(Item-finding records)
▬▬▬
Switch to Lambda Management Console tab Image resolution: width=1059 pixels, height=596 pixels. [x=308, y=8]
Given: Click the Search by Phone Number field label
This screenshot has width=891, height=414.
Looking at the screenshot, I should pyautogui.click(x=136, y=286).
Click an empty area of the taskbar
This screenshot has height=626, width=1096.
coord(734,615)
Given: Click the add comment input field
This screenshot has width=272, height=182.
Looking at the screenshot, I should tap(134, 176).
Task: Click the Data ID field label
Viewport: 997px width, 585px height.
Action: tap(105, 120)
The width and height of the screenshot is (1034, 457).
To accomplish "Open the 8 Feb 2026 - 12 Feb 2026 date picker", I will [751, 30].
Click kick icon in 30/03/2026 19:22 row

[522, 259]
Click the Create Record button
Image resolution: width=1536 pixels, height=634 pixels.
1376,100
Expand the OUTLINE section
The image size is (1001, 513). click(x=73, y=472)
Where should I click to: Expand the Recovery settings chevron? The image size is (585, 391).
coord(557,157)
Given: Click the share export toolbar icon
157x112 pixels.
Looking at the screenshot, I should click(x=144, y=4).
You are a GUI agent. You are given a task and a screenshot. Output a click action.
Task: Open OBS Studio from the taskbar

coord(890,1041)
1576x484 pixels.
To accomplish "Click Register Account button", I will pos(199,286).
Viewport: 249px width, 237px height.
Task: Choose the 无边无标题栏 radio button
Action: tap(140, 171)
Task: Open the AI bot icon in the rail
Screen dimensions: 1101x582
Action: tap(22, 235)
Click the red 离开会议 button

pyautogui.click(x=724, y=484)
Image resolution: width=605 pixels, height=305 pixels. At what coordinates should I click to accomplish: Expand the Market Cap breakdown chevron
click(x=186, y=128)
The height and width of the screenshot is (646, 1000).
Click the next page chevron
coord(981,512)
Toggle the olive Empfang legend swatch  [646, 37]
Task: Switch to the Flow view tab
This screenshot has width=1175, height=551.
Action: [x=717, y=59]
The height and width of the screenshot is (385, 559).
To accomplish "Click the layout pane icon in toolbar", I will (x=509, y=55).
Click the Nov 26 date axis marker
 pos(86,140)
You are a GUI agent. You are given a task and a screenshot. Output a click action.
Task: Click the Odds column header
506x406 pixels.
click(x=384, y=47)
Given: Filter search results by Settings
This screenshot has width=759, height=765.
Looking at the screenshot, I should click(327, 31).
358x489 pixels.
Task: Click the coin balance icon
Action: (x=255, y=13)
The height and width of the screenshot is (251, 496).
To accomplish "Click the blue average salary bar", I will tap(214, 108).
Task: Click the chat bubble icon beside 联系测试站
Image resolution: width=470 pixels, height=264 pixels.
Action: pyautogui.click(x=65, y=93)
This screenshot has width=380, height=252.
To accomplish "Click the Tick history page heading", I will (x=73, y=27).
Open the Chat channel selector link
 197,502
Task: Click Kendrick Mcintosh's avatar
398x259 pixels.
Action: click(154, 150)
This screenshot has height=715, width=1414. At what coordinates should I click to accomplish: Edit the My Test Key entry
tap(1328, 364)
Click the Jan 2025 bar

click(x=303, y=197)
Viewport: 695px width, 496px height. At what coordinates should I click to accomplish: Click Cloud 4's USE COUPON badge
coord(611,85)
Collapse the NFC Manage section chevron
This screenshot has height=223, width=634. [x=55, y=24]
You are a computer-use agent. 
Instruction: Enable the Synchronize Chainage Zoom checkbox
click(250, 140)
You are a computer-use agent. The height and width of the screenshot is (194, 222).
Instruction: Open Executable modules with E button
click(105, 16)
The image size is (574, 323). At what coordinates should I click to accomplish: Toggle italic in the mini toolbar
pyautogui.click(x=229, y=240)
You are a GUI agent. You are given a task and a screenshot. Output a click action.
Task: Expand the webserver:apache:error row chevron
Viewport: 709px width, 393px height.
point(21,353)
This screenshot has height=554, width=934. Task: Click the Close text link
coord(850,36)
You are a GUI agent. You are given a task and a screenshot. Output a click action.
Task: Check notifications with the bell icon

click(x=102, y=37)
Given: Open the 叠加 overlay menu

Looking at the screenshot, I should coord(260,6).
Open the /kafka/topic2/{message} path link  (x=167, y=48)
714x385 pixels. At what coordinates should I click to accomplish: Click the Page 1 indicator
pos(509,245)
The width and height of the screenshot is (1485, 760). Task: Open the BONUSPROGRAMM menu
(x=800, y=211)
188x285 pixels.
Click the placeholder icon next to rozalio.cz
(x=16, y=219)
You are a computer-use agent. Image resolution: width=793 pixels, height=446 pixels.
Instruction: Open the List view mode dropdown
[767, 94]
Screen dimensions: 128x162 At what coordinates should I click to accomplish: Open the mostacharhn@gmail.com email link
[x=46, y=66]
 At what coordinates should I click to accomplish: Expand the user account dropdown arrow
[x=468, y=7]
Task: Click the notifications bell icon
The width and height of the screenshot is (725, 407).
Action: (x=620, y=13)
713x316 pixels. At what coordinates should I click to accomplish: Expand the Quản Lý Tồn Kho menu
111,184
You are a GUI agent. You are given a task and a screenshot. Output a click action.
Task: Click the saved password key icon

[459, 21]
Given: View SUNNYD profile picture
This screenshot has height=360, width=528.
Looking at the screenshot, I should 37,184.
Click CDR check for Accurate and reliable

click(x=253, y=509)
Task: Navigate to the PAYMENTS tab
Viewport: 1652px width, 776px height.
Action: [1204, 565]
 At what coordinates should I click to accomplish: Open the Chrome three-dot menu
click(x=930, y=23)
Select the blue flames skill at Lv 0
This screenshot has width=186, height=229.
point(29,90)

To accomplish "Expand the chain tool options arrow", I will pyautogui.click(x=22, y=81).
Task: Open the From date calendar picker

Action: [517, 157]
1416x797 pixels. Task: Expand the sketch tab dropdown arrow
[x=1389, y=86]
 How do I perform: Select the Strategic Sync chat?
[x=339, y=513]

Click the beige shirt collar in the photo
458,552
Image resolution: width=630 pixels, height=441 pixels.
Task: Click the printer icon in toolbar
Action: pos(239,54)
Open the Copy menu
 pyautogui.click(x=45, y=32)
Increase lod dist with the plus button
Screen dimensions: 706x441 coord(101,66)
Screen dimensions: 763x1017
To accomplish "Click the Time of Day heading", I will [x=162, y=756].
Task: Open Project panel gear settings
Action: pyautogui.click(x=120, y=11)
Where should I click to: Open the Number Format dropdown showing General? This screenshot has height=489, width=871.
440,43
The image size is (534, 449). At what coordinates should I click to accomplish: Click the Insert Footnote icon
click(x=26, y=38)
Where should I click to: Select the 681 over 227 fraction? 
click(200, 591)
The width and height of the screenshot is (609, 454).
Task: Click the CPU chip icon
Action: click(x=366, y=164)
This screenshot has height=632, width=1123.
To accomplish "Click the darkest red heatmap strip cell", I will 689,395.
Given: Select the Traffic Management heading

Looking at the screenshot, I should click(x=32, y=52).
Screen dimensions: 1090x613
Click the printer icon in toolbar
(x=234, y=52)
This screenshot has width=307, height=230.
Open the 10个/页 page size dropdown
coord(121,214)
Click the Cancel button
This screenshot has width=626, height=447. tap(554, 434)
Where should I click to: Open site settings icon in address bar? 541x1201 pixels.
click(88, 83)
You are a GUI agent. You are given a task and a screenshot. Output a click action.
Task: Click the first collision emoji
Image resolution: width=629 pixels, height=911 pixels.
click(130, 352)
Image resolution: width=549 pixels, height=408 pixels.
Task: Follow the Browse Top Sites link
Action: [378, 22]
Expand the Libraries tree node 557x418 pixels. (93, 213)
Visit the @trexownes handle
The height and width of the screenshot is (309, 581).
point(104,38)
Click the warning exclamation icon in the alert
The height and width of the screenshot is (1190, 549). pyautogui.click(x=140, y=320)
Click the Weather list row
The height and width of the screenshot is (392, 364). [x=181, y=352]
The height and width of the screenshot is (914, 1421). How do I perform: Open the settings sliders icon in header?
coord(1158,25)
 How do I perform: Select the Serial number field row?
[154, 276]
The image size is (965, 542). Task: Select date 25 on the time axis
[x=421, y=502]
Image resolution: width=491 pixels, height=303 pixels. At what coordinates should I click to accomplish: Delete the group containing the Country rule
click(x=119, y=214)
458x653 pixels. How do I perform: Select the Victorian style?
▬▬▬
- Exercise objective
Write out the records from their first line through the line containing "coord(890,1041)", swapping "Create Record" for "Add Record" and keeping everything else the same.

- The solution
Switch to Lambda Management Console tab Image resolution: width=1059 pixels, height=596 pixels. [x=308, y=8]
Given: Click the Search by Phone Number field label
This screenshot has width=891, height=414.
Looking at the screenshot, I should pyautogui.click(x=136, y=286).
Click an empty area of the taskbar
This screenshot has height=626, width=1096.
coord(734,615)
Given: Click the add comment input field
This screenshot has width=272, height=182.
Looking at the screenshot, I should tap(134, 176).
Task: Click the Data ID field label
Viewport: 997px width, 585px height.
Action: tap(105, 120)
The width and height of the screenshot is (1034, 457).
To accomplish "Open the 8 Feb 2026 - 12 Feb 2026 date picker", I will [751, 30].
Click kick icon in 30/03/2026 19:22 row

[522, 259]
Click the Add Record button
Image resolution: width=1536 pixels, height=634 pixels.
1376,100
Expand the OUTLINE section
The image size is (1001, 513). click(x=73, y=472)
Where should I click to: Expand the Recovery settings chevron? The image size is (585, 391).
coord(557,157)
Given: Click the share export toolbar icon
157x112 pixels.
Looking at the screenshot, I should click(x=144, y=4).
You are a GUI agent. You are given a task and a screenshot. Output a click action.
Task: Open OBS Studio from the taskbar

coord(890,1041)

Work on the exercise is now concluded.